**Given records:**
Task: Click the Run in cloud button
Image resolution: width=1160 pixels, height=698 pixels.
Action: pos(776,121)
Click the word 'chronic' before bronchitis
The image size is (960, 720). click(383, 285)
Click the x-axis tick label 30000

==

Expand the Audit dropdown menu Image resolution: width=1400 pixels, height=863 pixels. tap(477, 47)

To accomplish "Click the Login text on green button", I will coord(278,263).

**What this task involves:** Output only an exact transcription of the lines above from the one with "Task: Click the Run in cloud button" up to and including the one with "Click the x-axis tick label 30000".

**Response area:**
Task: Click the Run in cloud button
Image resolution: width=1160 pixels, height=698 pixels.
Action: pos(776,121)
Click the word 'chronic' before bronchitis
The image size is (960, 720). click(383, 285)
Click the x-axis tick label 30000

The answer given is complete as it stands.